Secondary Outcome Measures:

To determine the pharmacokinetic (PK) profile of escalating doses of AXP107-11. [ Time Frame: Day -13, 1, 8 and 15 ]
Plasma concentration of AXP107-11
To assess the safety and tolerability of a combination therapy of AXP107-11 and gemcitabine. [ Time Frame: up to 6 months ]
Assessed by occurrence of adverse events, abnormal changes in laboratory parameters, vital signs, ECG, relevant patient withdrawal and percentage of patients having reduction, omission or discontinuation of any study medication.

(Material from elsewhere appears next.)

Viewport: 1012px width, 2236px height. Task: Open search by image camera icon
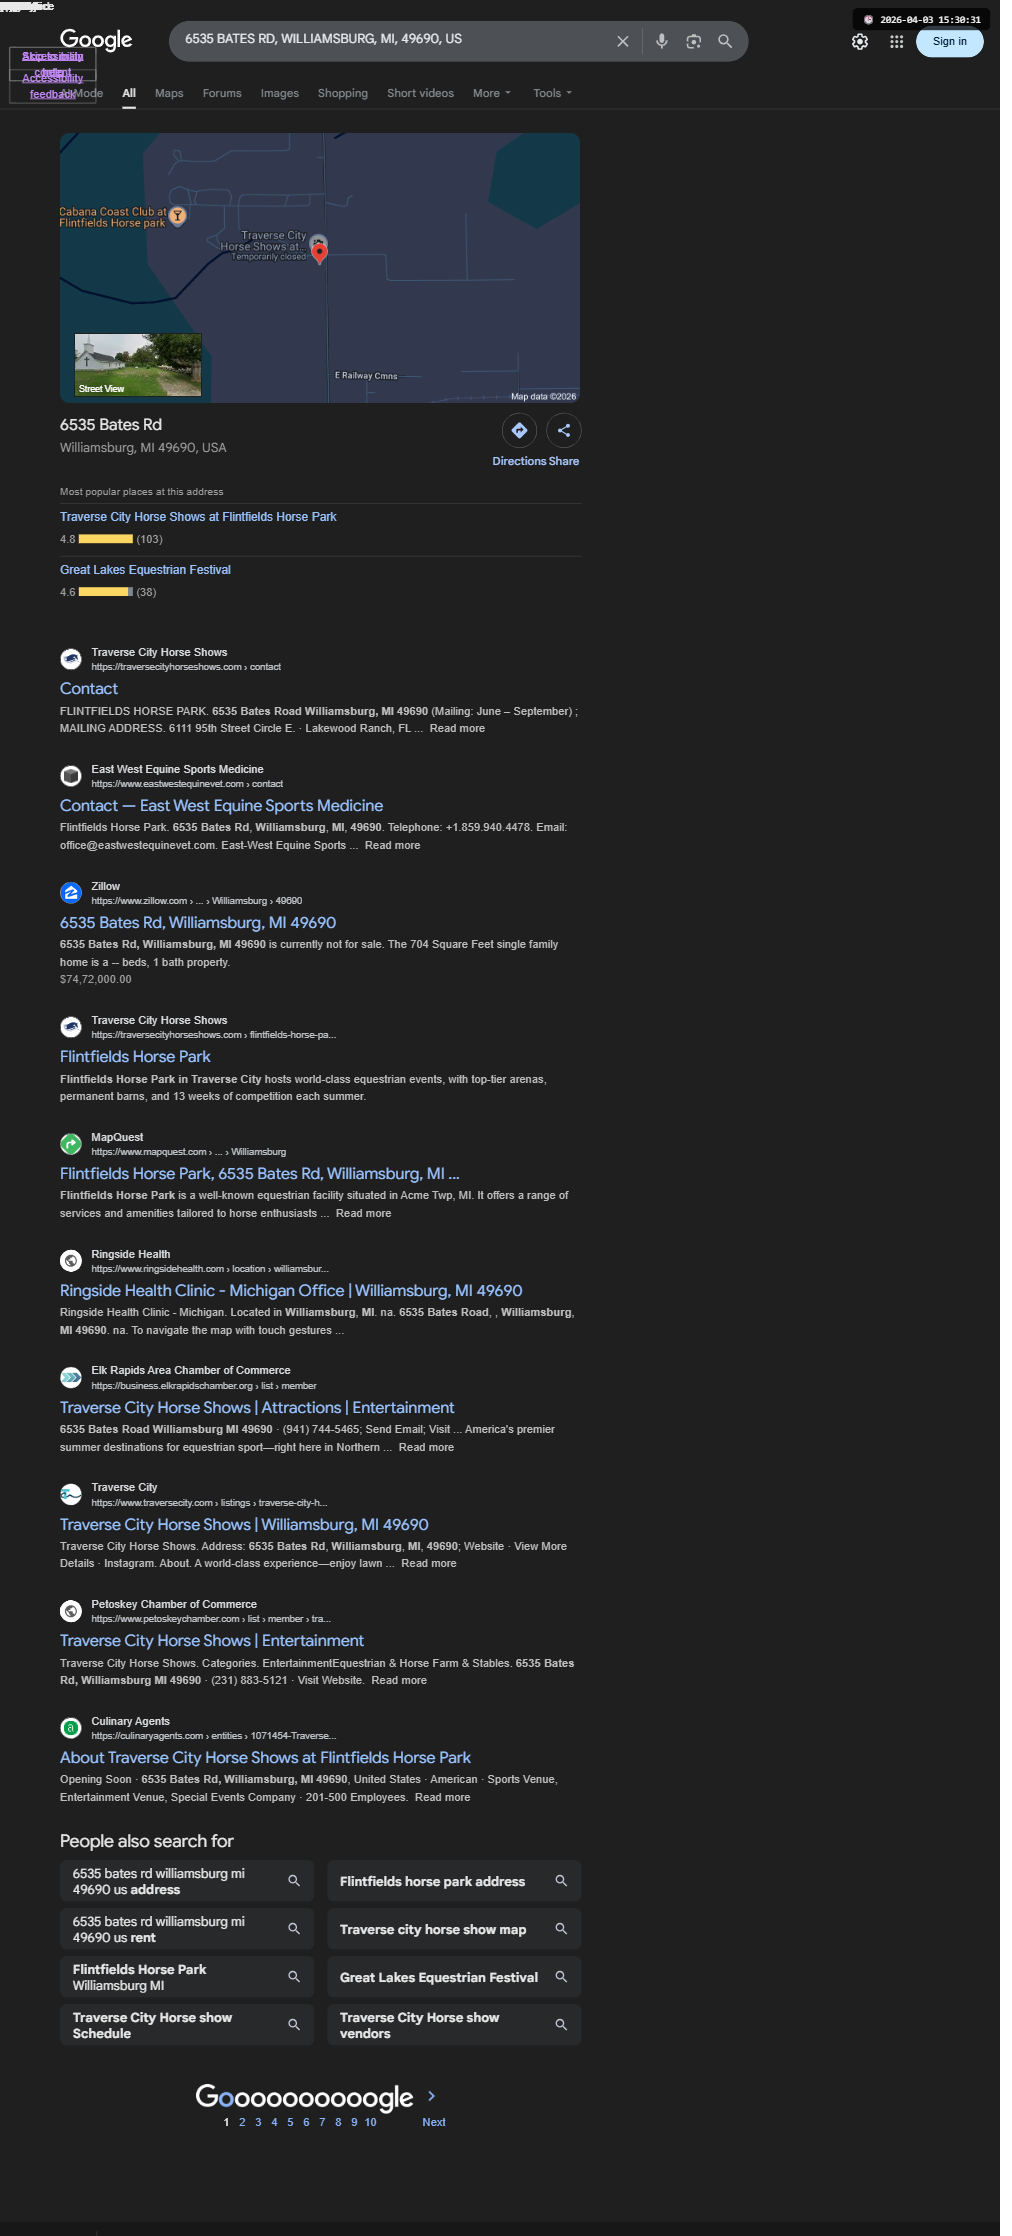point(693,41)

Note: This is a secondary outcome measurement for patients in the phase IIa part of the study. This is a primary objective in phase Ib.
To assess the effect of a combination therapy of AXP107-11 and gemcitabine on overall survival (OS). [ Time Frame: up to 6 months ]
To assess the effect of a combination therapy of AXP107-11 and gemcitabine on overall survival rate at six months after start of combination therapy. [ Time Frame: up to 6 months ]
To assess the effect of a combination therapy of AXP107-11 and gemcitabine on time to progression (TTP). [ Time Frame: up to 6 months ]
To assess the effect of a combination therapy of AXP107-11 and gemcitabine on palliation, defined as the percentage of patients who showed CR, PR or stable disease (SD). [ Time Frame: up to 6 months ]
The tumour response evaluation will be performed according to RECIST (www.recist.org)
To assess the effect of a combination therapy of AXP107-11 and gemcitabine on clinical benefit response, a composite of measurements of pain (pain intensity and analgesics consumption), Karnofsky performance status and weight. [ Time Frame: up to 6 months ]
To assess the effect of combination therapy of AXP107-11 and gemcitabine on the tumor mass using F-18 fluorodeoxyglucose positron emission tomography (FDG-PET). [ Time Frame: up to 6 months ]
Will be performed on the first 5 patients in the phase IIa part of the study.
To assess the effect of a combination therapy of AXP107-11 and gemcitabine on symptom distress score as measured by the Edmonton Symptom Assessment System (ESAS). [ Time Frame: up to 6 months ]
To assess the effect of a combination therapy of AXP107-11 and gemcitabine on quality of life as assessed by the EORTC QLQ-C30 questionnaire and the PAN26 module. [ Time Frame: up to 6 months ]


Estimated Enrollment:	44
Study Start Date:	November 2010
Estimated Study Completion Date:	March 2016
Estimated Primary Completion Date:	March 2016 (Final data collection date for primary outcome measure)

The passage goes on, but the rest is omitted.